AIM OF THE EXERCISE: Go through the entries below and pick out every line with "target".

(Dataset entries)
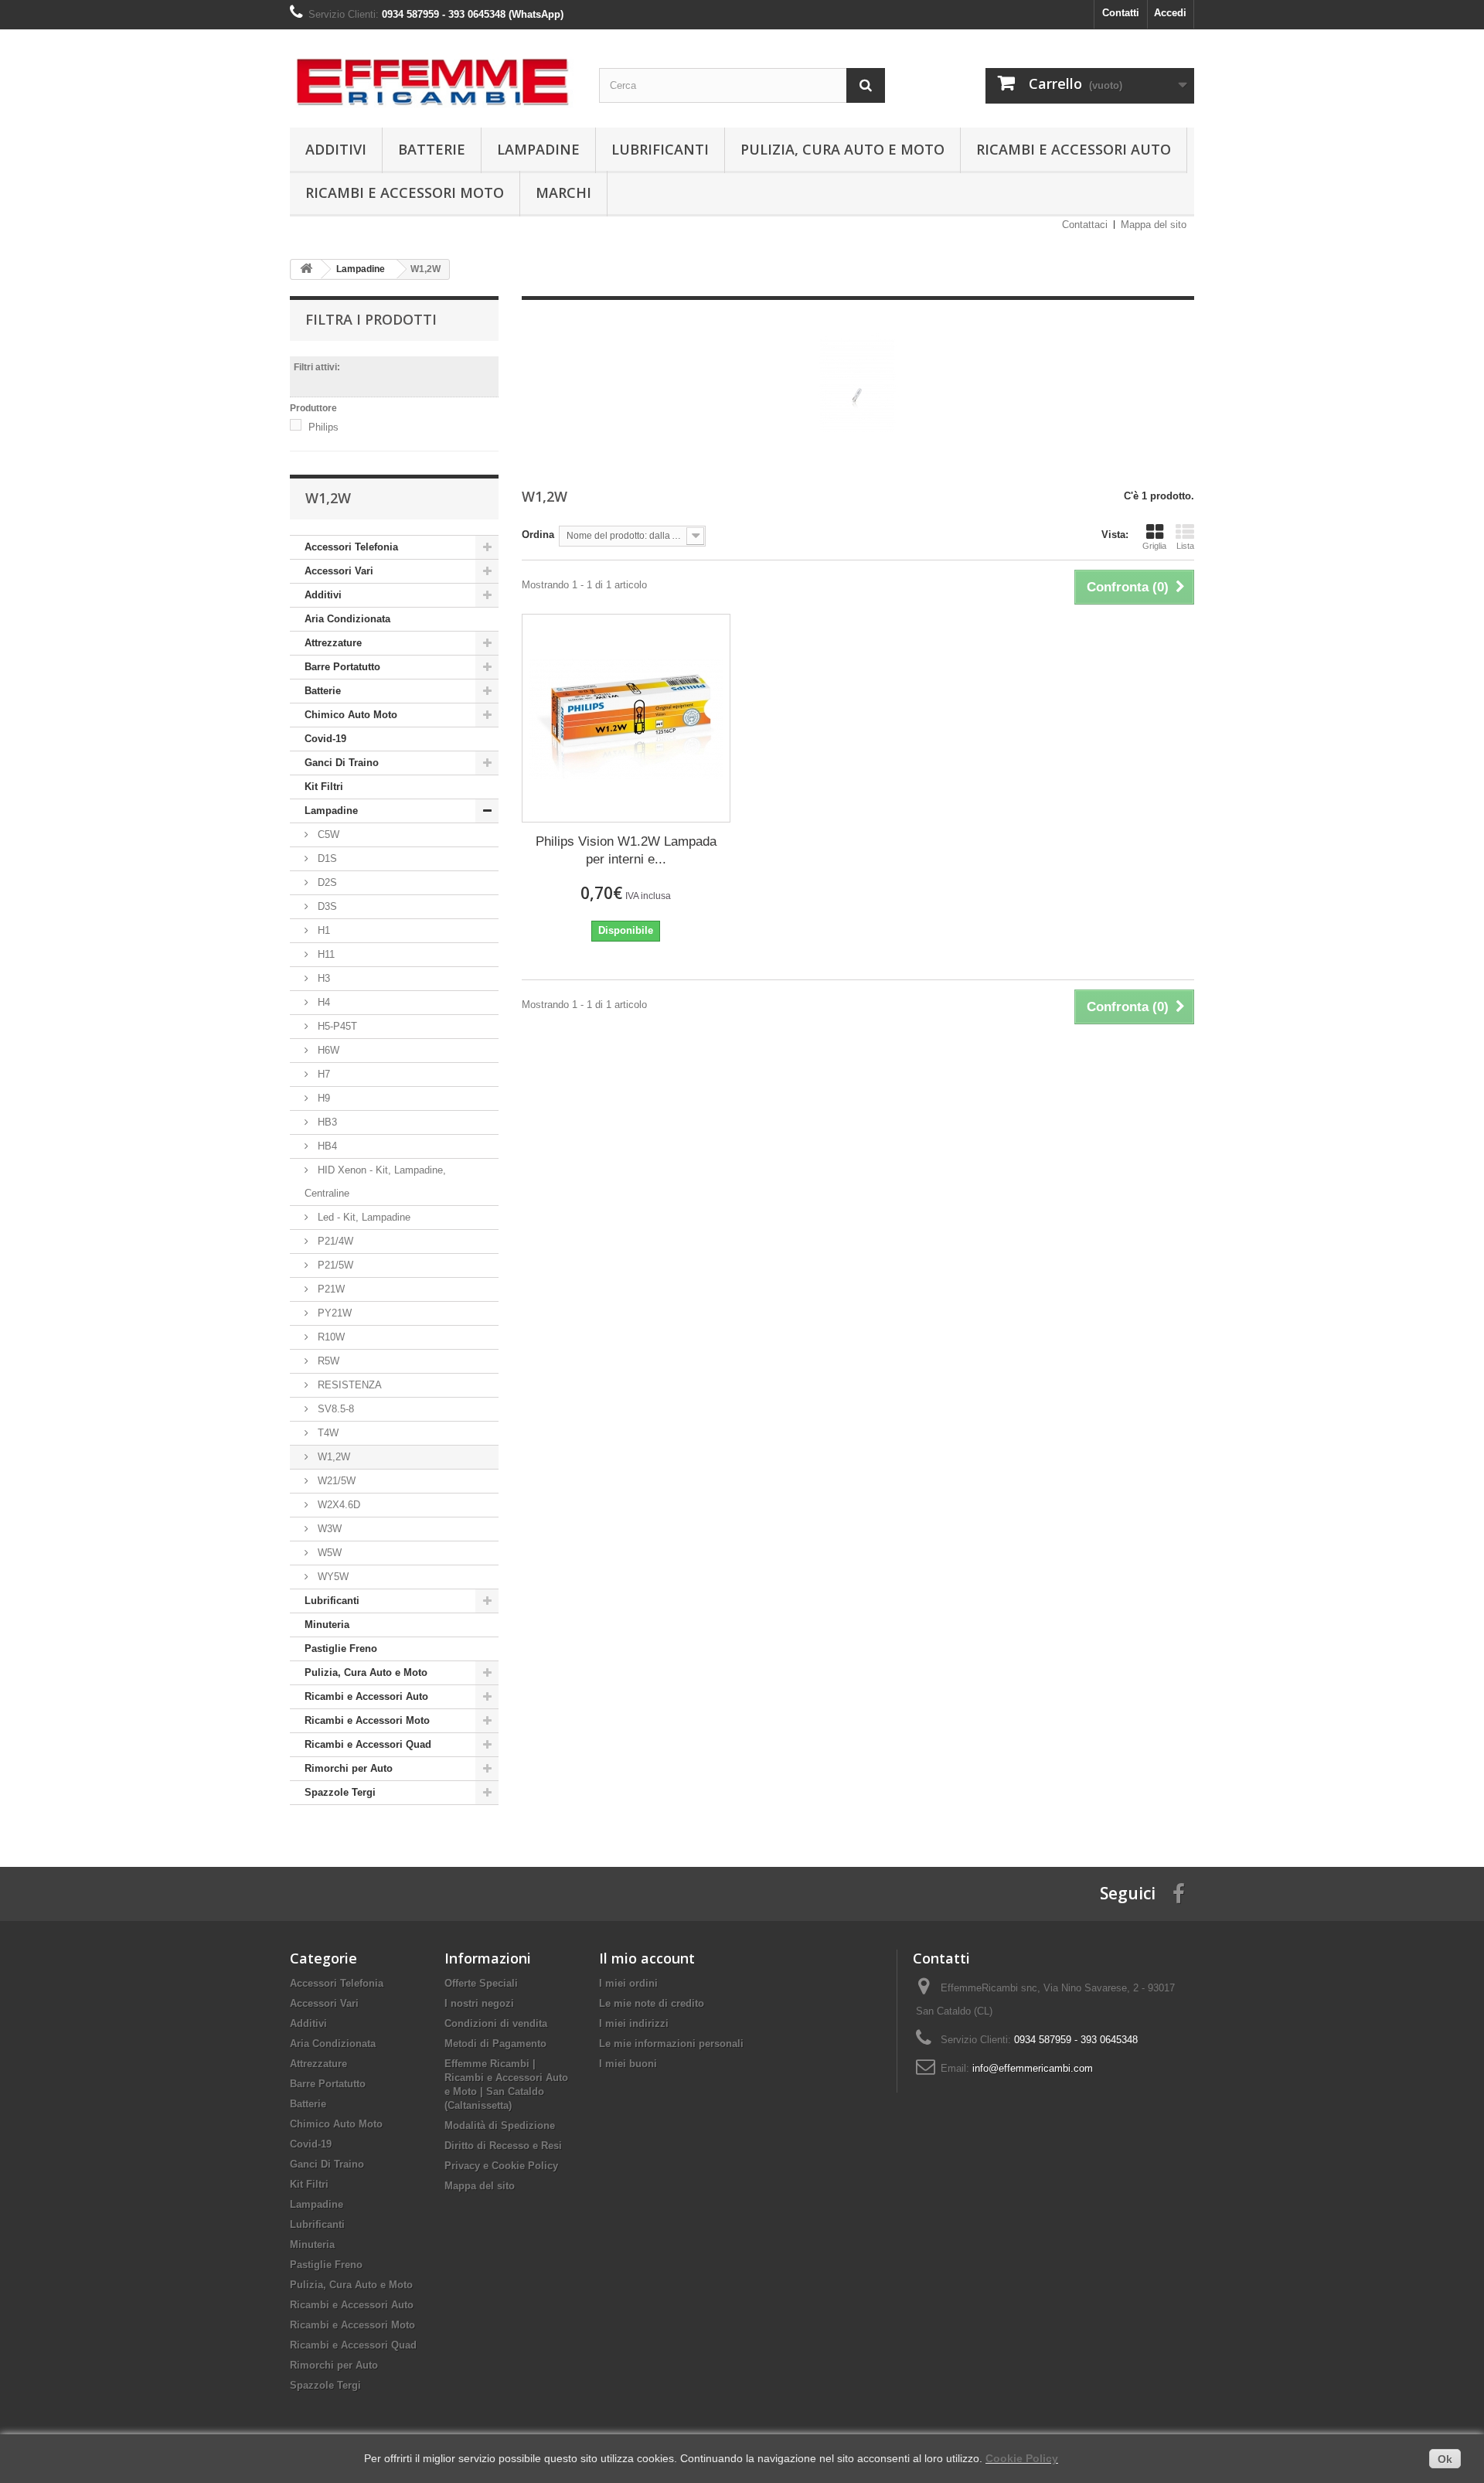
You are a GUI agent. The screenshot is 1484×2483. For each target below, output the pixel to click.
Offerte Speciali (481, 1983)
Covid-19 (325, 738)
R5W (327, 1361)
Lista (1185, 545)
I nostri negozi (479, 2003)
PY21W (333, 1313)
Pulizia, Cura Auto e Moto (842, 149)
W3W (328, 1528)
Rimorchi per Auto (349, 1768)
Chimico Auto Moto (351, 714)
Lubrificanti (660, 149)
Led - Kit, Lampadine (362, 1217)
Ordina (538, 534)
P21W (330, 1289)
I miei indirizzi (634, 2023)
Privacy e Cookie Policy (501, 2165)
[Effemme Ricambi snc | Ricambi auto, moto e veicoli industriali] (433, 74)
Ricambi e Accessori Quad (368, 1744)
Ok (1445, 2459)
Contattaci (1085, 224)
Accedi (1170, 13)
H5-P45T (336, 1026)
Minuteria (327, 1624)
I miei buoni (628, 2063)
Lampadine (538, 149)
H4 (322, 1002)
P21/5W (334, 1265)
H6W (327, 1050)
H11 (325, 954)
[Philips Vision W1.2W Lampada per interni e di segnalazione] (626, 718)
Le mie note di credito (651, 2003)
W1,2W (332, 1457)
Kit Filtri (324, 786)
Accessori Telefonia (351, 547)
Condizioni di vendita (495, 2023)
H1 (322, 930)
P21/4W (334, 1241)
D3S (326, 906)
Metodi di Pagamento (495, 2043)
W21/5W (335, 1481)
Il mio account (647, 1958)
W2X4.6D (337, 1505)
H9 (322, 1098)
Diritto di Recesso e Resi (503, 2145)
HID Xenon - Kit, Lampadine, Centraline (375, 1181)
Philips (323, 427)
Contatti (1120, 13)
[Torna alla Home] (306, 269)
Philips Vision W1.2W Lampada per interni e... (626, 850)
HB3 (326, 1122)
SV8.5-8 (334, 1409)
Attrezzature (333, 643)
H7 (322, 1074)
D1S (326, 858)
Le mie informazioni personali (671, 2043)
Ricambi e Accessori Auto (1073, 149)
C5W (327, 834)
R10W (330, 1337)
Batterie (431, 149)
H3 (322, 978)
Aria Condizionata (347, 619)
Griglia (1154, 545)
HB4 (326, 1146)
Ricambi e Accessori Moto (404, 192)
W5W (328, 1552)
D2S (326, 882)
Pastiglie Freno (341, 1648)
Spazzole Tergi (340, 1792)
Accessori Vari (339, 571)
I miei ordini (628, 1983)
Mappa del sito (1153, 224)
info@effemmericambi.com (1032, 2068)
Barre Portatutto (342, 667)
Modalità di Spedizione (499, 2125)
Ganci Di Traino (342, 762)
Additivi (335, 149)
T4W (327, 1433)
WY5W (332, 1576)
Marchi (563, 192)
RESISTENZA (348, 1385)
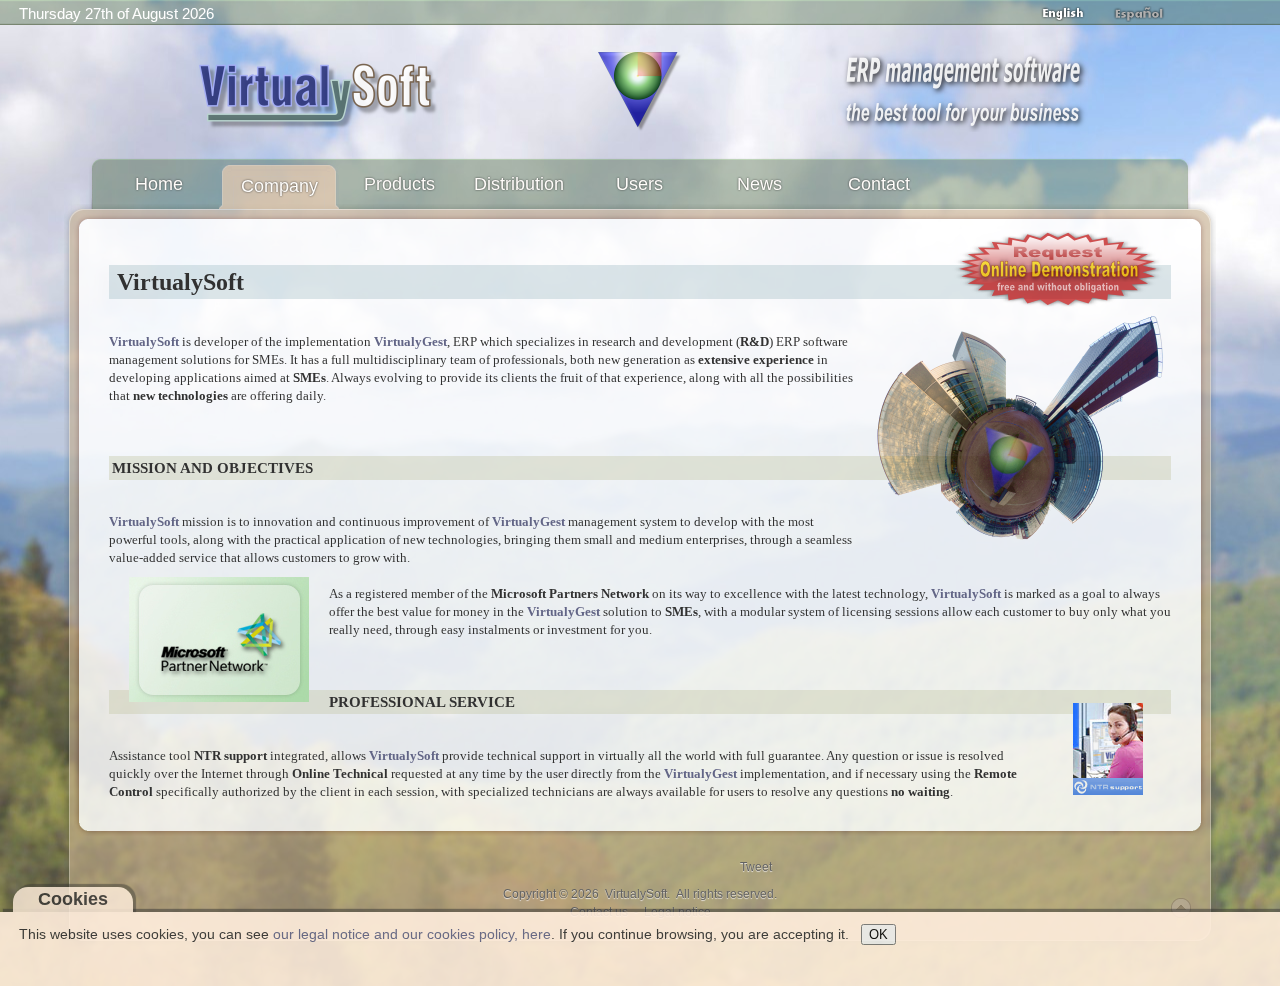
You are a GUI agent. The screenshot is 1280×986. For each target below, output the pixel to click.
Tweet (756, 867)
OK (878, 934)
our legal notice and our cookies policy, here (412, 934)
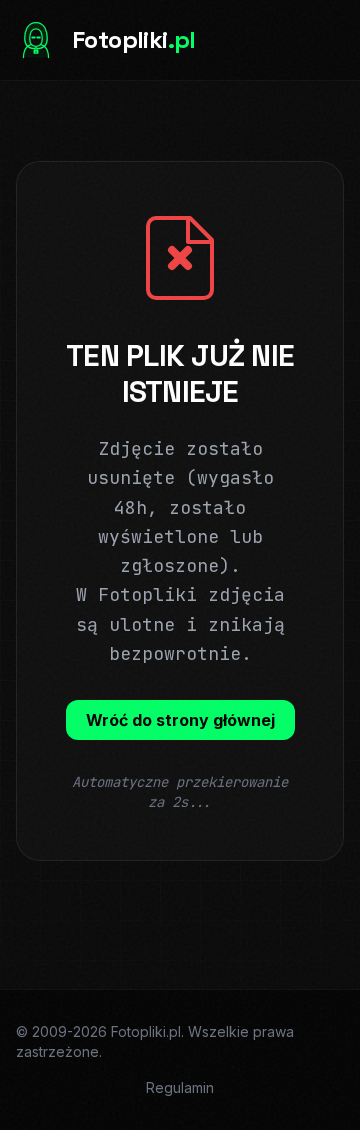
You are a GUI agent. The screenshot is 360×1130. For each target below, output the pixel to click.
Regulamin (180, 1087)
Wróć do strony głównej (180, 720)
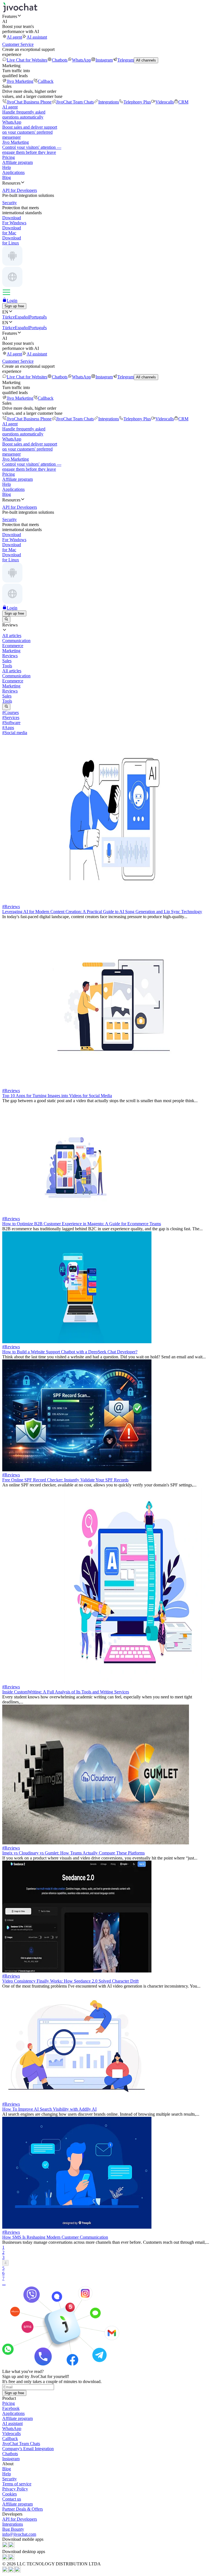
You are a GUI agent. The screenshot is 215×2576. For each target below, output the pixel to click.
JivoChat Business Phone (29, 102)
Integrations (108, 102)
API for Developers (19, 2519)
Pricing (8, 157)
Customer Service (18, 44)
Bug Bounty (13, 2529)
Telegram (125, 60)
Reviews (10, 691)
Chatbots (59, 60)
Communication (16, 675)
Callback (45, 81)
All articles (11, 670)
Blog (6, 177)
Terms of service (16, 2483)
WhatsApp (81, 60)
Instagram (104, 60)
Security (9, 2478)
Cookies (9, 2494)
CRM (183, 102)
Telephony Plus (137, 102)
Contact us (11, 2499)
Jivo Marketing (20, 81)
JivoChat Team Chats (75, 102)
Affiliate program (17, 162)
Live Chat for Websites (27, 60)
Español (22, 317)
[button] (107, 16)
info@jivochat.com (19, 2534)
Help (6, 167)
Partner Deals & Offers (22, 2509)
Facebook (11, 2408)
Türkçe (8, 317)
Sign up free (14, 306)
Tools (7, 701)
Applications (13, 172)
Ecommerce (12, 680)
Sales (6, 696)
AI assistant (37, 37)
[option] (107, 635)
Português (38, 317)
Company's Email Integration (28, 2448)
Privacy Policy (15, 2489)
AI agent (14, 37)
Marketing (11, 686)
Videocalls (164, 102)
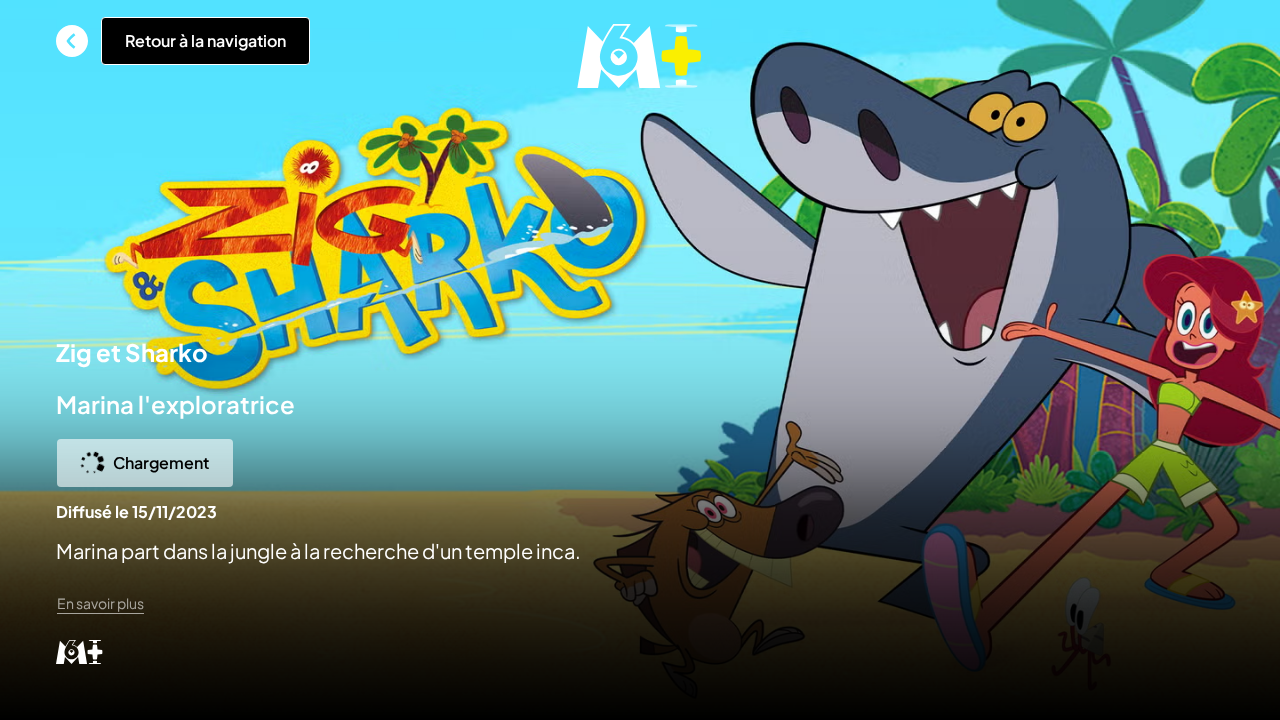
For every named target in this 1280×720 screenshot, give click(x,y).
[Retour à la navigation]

FINISHED EXERCISE:
You are a GUI agent. The screenshot is 1484×2483. For each target below, output the pixel to click.
You are a GUI agent. The screenshot is 1280×986. For each target below, output the pixel to click.
You are a GUI agent. The screenshot is 360×1130. For each target below, output the pixel to click.
You are a GUI agent. The screenshot is 215×2576. For each target below, output the pixel to click.
For every named target in this 1280×720 screenshot, give click(x,y).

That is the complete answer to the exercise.